Many birds often perch on power lines, but none of them are electrocuted, burned, or harmed. The program Now or Never, broadcast by La 1, explained the reason in a simple way in one of its deliveries.

These types of cables are used to transport large amounts of energy over long distances and in a very short time, so that electricity goes from power plants to homes, for example, quickly. To do this, a line must have a large voltage difference between two points. High voltage cables support voltages between 120,000 and 380,000 volts. Electric current circulates inside these cables in the form of electrons, which move between two points with different potentials.

Electrons always look for the easiest way to move, that is, they prefer to move through materials that are good conductors and that offer low resistance to their path. One of them is the copper with which cables are usually made.
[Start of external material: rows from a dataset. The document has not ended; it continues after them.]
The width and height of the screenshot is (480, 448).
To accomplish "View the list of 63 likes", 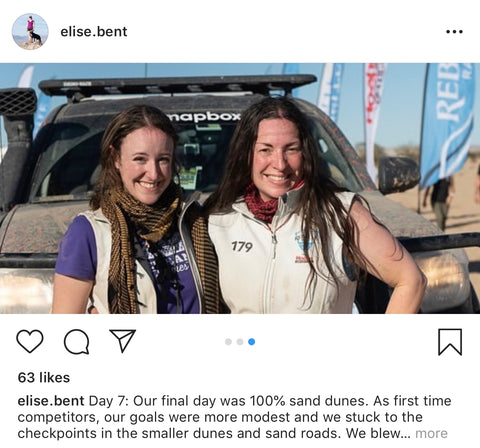I will click(44, 378).
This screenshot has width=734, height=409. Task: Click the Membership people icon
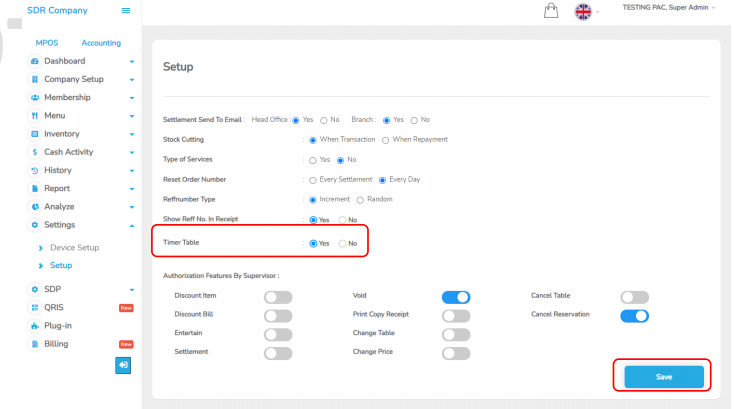click(x=35, y=97)
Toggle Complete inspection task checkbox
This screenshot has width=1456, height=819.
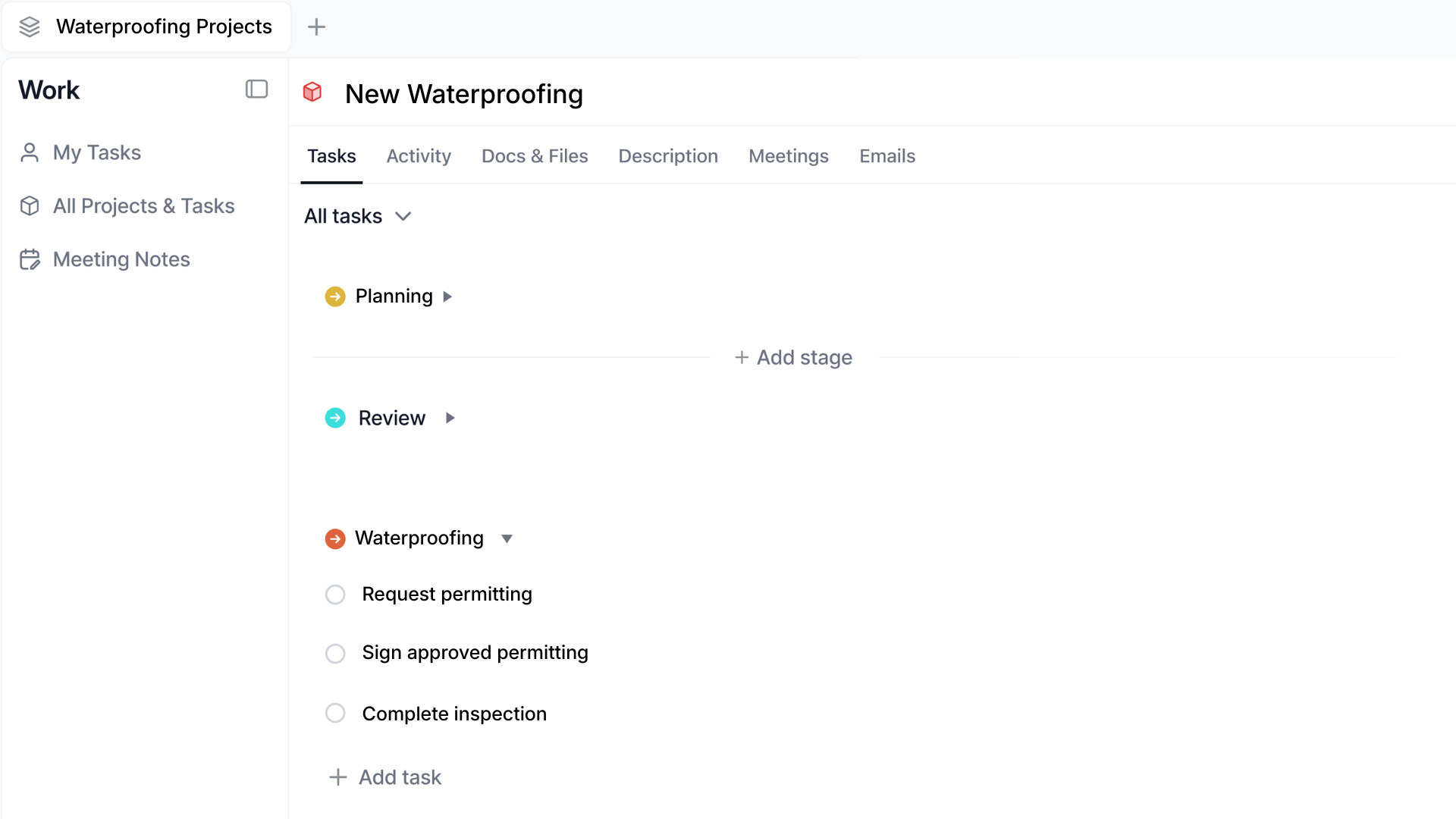click(x=335, y=714)
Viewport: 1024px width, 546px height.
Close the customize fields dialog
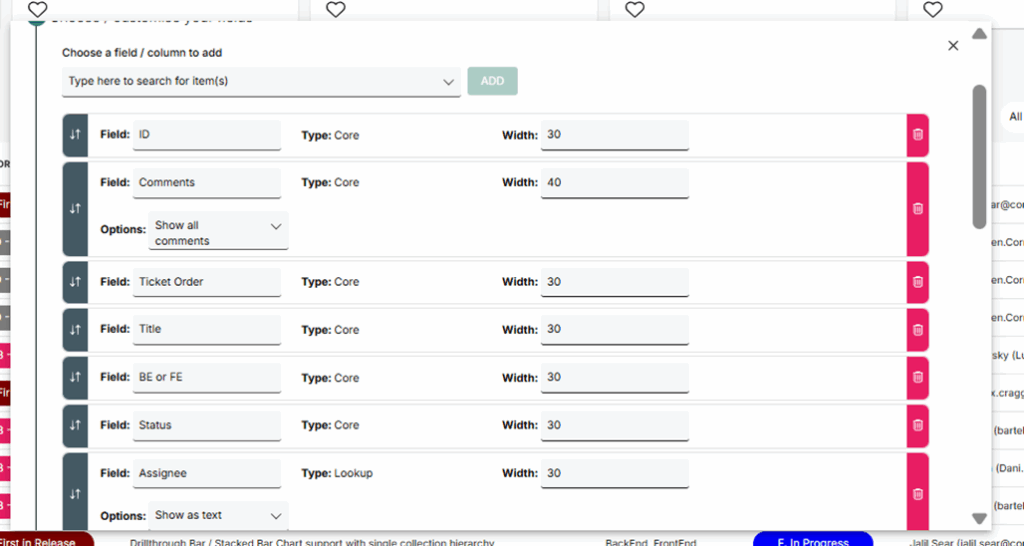pyautogui.click(x=953, y=45)
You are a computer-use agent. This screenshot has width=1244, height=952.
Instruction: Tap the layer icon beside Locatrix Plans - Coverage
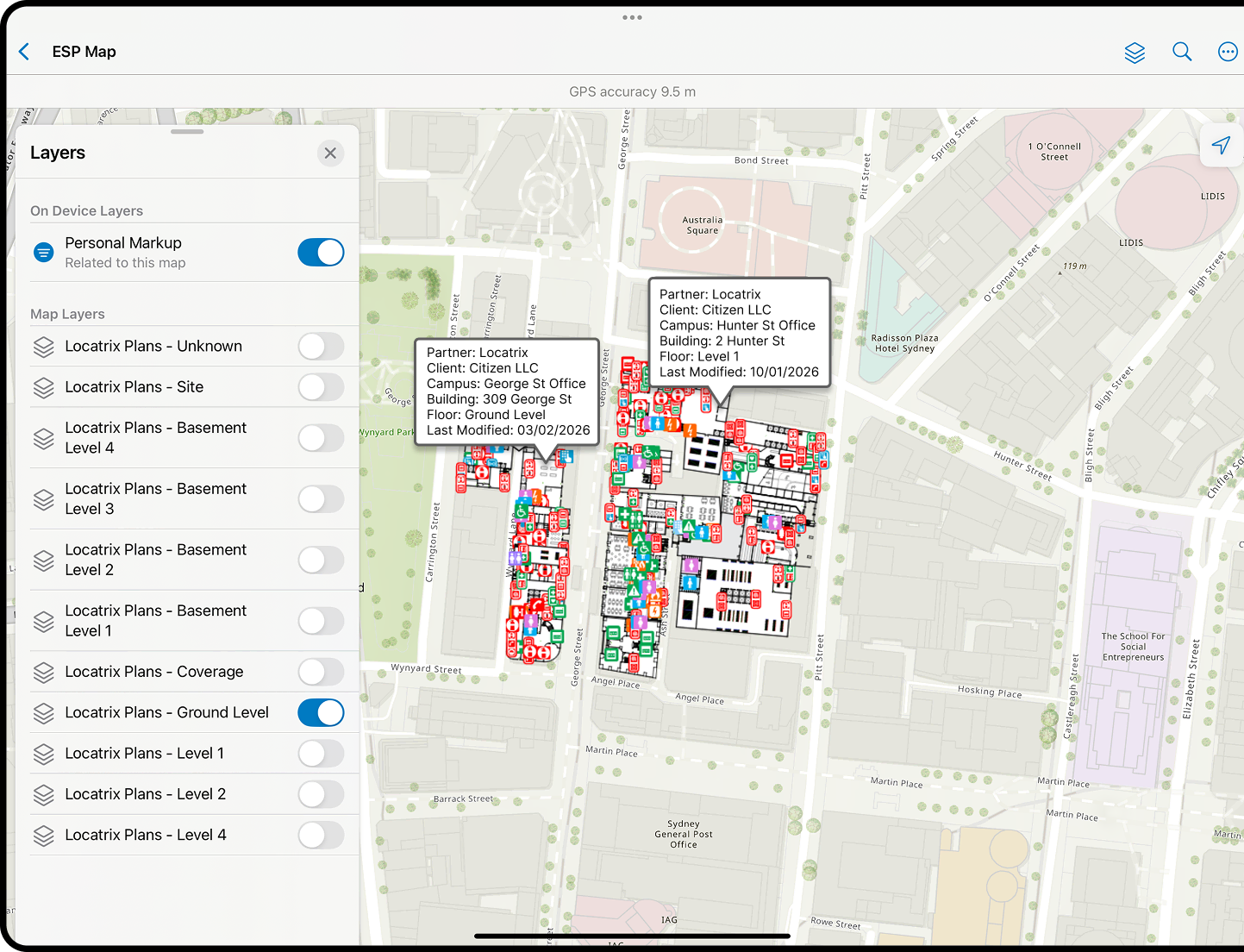[44, 672]
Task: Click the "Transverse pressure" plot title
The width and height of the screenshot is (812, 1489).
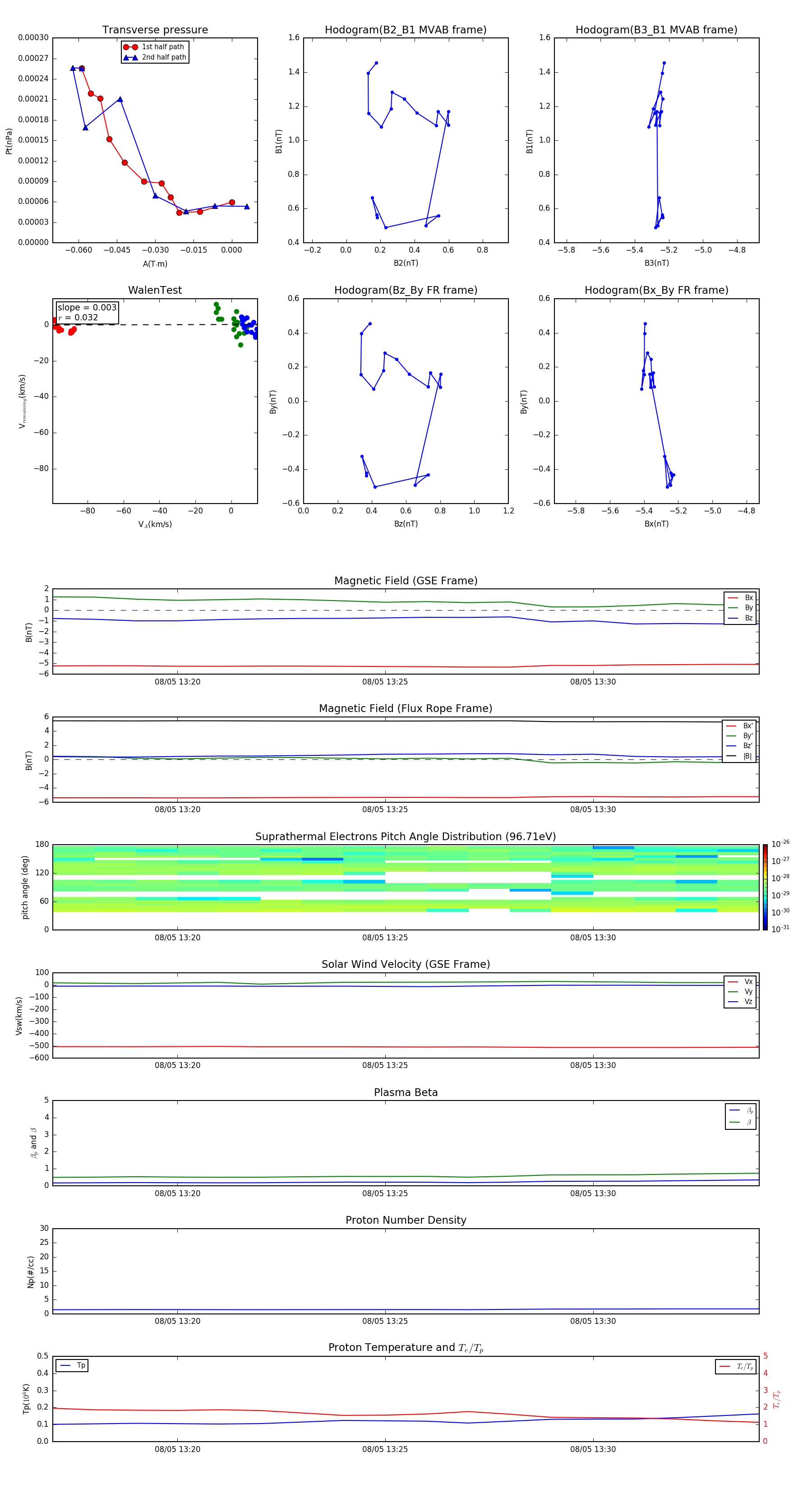Action: pos(155,30)
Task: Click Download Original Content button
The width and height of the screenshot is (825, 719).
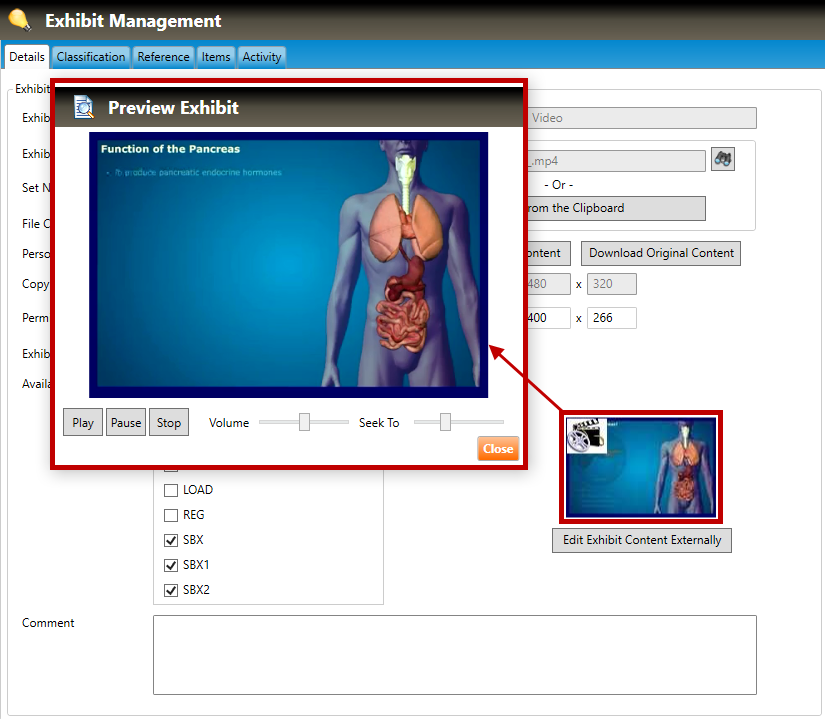Action: [661, 253]
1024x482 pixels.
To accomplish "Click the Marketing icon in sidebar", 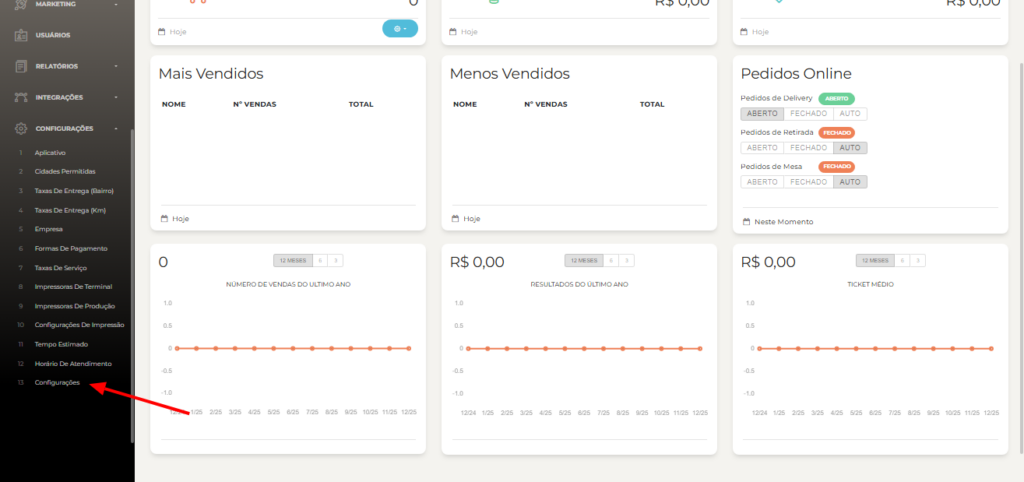I will 21,5.

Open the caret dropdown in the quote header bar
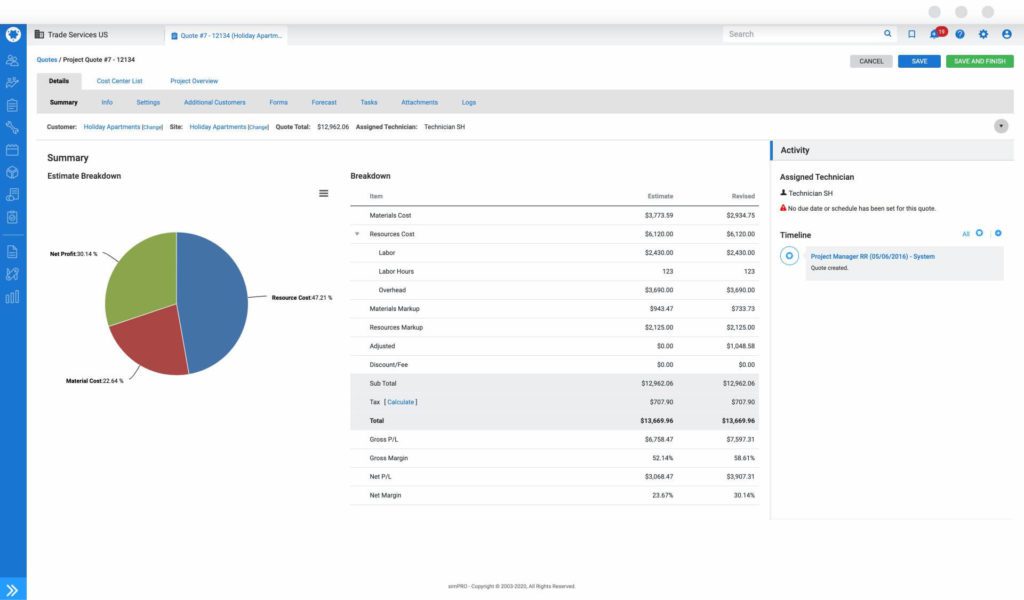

When a bird touches a wire, the electricity does not affect it because its small body is not as good a conductor as the said metal and because its two legs have the same potential. Therefore, electricity continues to flow through the high voltage line.

The situation would be different if a bird was able to put one foot on a wire and the other on the ground. This would cause each leg to have a different potential, with which the electrons would choose to circulate through the body of the animal, which would be electrocuted. The same thing would happen if the bird could touch two different wires at the same time. However, high voltage power line poles are designed in such a way that the cables are placed at a great distance from each other.